The INPS, with circular 63 of 9 May 2019, provided:

  • clarifications on payment of contributions for salaries exceeding the annual maximum for contributions and base pensions, as well as on the limitation period for reimbursement claims;
  • operating instructions on the recovery of undue contribution, not prescribed, and on the management in the Uniemens flow of the indemnity in lieu of notice.


Let us look at the details of the circular.


The INPS ceiling and prescriptive system of contributions


As from 1 January 1996, following the introduction of the maximum contribution and base pension pursuant to art. 2, paragraph 18, of Law 335/1995, for workers covered by the contributory pension system, salaries beyond the fixed annual limit (102,543 euros for 2019) are not subject to social security or pension contributions.


However, for the calculation of contributions due, employers can use as reference a taxable salary higher than that referred to in the annual ceiling. In this case, the same employer may request reimbursement of excess contributions from INPS on the basis of rules governing undue payments set out in Article 2033 of the Italian Civil Code.

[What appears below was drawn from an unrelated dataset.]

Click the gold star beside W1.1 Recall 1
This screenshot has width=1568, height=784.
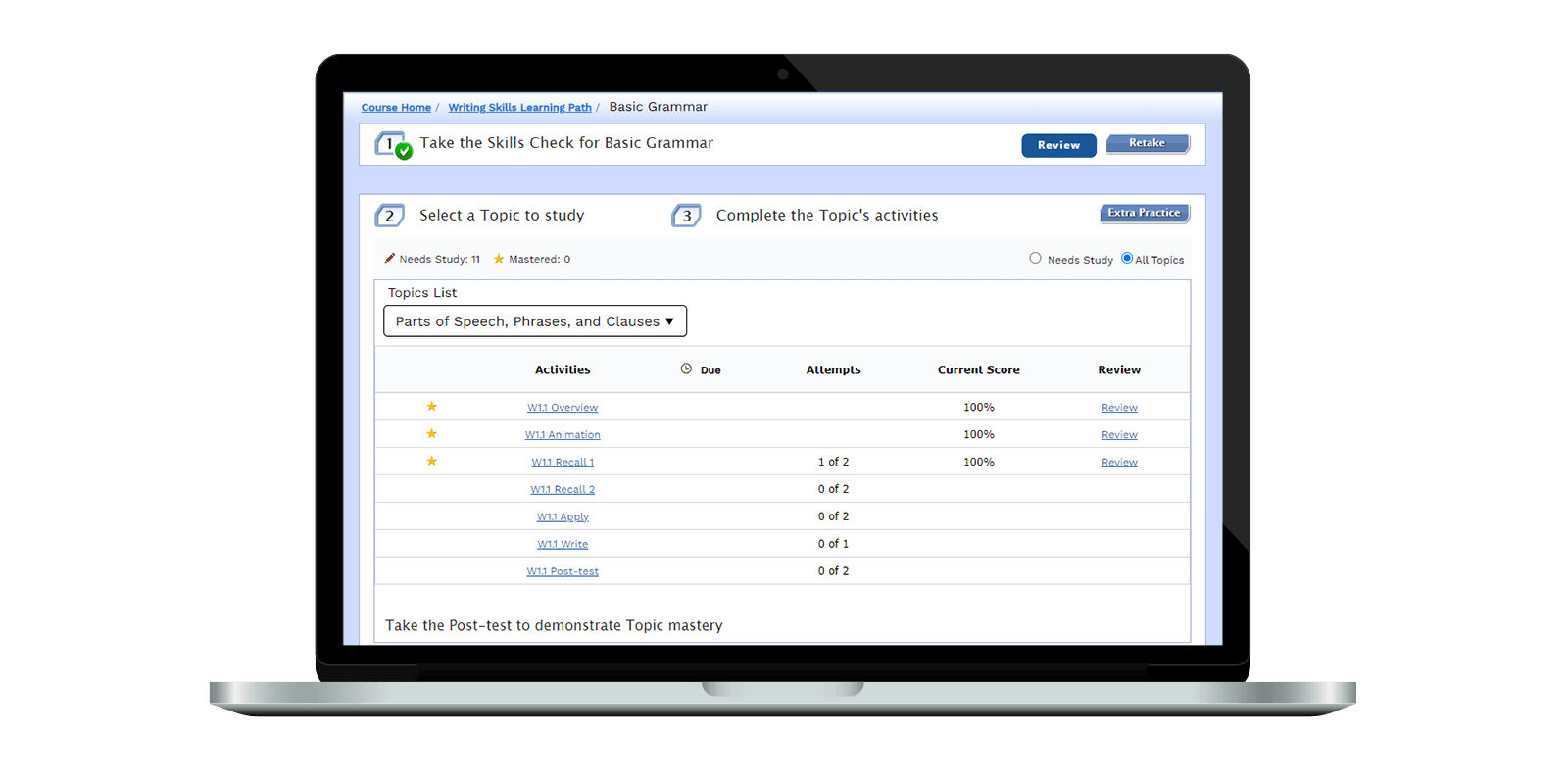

The circular outlines the period for requesting returns, pursuant to art. 2946 of the Italian Civil Code, is 10 years. If this term is not useful, sums will remain at the Institute even if they do not produce social security effects.


In addition, the INPS states Article 8 of the Presidential Decree does not apply to the excess of the above mentioned contribution 818/1957, ‘the scheme of which provides for the acquisition, for the purposes of entitlement to benefits, of contributions unduly paid in respect of which the determination of undue payment is more than five years later than the date on which payment was made‘. This is because the purpose of Article 2(18) of Law no. 335/1995 is precisely to fix an “annual ceiling” for workers without contributory seniority at 31 December 1995, which constitutes not only a mandatory ceiling for the purposes of their contribution base but also the basis of the retirement age. On this point, the Institute refers to Circular 282 of 15 November 1995, in which it had already specified that social security contributions unduly paid are not counted as contributions eligible for retirement.


Recovery of undue non-prescribed contributions


In its circular, INPS points out that, in order to avoid the need to make payments in excess of the ‘annual ceiling’, employers must first identify the correct social security scheme applicable to employees, acquiring their declarations both when the employment relationship is established and during its course.


At the operational level, the employer is then required to declare monthly in the Uniemens flow the scheme applied to each employee by filling in the appropriate section, adding the value “Y” if the worker is subject to the contribution scheme or the value “N” if not.


As for the recovery of excess contribution not prescribed, the INPS points out that it can be requested in the following ways:

  1. for time periods prior to the introduction of the Uniemens system: employers must send a specific request for reimbursement indicating, annually, for each worker:
  • tax code and personal data,
  • salary in excess of the ceiling, and
  • the corresponding contribution paid under IVS.

In addition, employers will have to transmit Emens variation flows for the placement of individual personnel.

  1. for time periods following the introduction of the Uniemens system: employers must only use the provided regularisation procedure indicating:
  • <taxable> <remunerative data>: the taxable amount within the ceiling;
  • <Contribution>: the new contribution owed;
  • <Maximum Surplus>: salary exceeding the maximum not subject to IVS contribution.
  • <ContributoEccMass>: amount of the smallest contribution due.


Management in the Uniemens flow of the indemnity in lieu of notice

Finally, INPS points out in its circular letter that in order to ensure the allowance in lieu of two years’ notice paid to a worker subject to the maximum contribution rate is correctly subject to contribution, reference should be made to the provisions of message 159/2003. It states that the ceiling for the year will apply only to the tranches of allowances falling in the same year. These quotas may be fully, partially or not at all subject to contribution, depending on the value of the ceiling reached and the portion of the indemnity, which temporarily falls within the next year and must be subject to the ceiling of the following year.